--- ACTION ITEM ---
Each line from the beginning of the data below through the line containing "Image resolution: width=1537" should be repeated exactly, please.

--- Stored items ---
- - - - - - -

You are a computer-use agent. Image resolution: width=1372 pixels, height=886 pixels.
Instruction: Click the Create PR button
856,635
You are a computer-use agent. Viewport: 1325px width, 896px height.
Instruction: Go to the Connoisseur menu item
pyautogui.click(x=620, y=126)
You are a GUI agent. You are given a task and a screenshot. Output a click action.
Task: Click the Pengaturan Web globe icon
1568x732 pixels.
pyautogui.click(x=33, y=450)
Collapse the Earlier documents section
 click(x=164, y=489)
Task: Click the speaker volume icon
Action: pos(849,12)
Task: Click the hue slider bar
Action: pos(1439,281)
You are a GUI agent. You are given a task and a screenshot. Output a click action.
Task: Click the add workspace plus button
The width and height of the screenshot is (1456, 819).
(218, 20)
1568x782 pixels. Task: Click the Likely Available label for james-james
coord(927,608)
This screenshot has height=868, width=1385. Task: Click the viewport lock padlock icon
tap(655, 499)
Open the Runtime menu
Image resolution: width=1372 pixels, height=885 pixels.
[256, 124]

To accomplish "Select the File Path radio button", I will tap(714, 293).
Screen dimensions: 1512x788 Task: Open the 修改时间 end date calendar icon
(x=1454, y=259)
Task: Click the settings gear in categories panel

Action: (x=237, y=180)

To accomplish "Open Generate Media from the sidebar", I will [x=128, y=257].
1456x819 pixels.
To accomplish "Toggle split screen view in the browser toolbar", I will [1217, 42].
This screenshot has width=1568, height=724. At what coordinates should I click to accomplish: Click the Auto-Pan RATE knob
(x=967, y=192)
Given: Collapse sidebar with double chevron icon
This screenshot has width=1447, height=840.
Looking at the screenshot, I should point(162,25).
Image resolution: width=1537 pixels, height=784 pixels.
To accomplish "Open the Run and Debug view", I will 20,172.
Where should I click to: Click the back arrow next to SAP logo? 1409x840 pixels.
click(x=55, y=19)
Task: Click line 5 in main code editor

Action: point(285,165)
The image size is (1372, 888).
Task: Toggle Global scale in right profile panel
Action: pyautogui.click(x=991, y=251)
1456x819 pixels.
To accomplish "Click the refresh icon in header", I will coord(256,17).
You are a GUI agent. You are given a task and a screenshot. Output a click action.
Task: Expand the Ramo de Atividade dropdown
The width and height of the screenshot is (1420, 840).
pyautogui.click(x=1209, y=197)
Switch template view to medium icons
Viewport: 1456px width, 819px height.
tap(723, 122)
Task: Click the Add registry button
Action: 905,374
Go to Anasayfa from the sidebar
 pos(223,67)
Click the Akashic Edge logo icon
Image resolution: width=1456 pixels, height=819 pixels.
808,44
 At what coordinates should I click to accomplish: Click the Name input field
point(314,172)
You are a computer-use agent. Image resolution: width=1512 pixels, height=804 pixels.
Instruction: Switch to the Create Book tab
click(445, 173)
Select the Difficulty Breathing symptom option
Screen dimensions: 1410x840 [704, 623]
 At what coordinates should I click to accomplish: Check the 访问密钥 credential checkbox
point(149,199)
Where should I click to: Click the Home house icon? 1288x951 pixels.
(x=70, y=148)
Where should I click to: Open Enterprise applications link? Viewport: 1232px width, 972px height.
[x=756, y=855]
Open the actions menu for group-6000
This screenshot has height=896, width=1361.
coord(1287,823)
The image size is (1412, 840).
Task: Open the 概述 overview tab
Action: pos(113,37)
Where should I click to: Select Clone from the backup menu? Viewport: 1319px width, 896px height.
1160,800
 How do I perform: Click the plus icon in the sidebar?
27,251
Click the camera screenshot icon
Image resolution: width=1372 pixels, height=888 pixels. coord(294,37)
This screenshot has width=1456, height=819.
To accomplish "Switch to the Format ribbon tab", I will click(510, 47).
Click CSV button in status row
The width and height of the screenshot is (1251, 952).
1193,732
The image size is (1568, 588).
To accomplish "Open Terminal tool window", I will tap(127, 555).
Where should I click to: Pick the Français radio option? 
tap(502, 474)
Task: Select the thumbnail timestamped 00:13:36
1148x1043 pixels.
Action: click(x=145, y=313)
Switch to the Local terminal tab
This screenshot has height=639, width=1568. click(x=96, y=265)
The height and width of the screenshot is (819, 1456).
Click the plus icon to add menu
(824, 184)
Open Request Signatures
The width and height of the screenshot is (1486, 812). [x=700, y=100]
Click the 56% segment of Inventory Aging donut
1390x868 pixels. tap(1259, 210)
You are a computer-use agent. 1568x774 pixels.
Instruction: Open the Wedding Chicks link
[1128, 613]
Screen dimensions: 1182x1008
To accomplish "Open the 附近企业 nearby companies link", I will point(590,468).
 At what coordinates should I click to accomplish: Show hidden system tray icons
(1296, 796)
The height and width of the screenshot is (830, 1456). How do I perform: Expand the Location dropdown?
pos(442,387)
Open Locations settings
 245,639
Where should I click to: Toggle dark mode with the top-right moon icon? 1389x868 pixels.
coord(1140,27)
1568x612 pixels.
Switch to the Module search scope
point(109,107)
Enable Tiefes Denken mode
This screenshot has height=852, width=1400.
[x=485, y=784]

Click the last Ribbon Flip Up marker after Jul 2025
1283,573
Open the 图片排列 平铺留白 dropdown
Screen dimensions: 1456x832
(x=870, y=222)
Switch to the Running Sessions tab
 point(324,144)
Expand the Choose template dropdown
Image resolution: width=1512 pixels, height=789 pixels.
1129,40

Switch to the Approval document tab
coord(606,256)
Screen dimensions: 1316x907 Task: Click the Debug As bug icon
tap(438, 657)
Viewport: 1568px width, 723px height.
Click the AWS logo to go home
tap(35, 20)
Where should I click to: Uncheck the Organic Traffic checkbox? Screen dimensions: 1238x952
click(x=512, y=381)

- - - - - - -

--- YOUR SOLUTION ---
You are a computer-use agent. Image resolution: width=1372 pixels, height=886 pixels.
Instruction: Click the Create PR button
856,635
You are a computer-use agent. Viewport: 1325px width, 896px height.
Instruction: Go to the Connoisseur menu item
pyautogui.click(x=620, y=126)
You are a GUI agent. You are given a task and a screenshot. Output a click action.
Task: Click the Pengaturan Web globe icon
1568x732 pixels.
pyautogui.click(x=33, y=450)
Collapse the Earlier documents section
 click(x=164, y=489)
Task: Click the speaker volume icon
Action: pos(849,12)
Task: Click the hue slider bar
Action: pos(1439,281)
You are a GUI agent. You are given a task and a screenshot. Output a click action.
Task: Click the add workspace plus button
The width and height of the screenshot is (1456, 819).
(218, 20)
1568x782 pixels. Task: Click the Likely Available label for james-james
coord(927,608)
This screenshot has height=868, width=1385. Task: Click the viewport lock padlock icon
tap(655, 499)
Open the Runtime menu
Image resolution: width=1372 pixels, height=885 pixels.
[256, 124]

To accomplish "Select the File Path radio button", I will tap(714, 293).
Screen dimensions: 1512x788 Task: Open the 修改时间 end date calendar icon
(x=1454, y=259)
Task: Click the settings gear in categories panel

Action: (x=237, y=180)

To accomplish "Open Generate Media from the sidebar", I will [x=128, y=257].
1456x819 pixels.
To accomplish "Toggle split screen view in the browser toolbar", I will [1217, 42].
This screenshot has width=1568, height=724. At what coordinates should I click to accomplish: Click the Auto-Pan RATE knob
(x=967, y=192)
Given: Collapse sidebar with double chevron icon
This screenshot has width=1447, height=840.
Looking at the screenshot, I should point(162,25).
Image resolution: width=1537 pixels, height=784 pixels.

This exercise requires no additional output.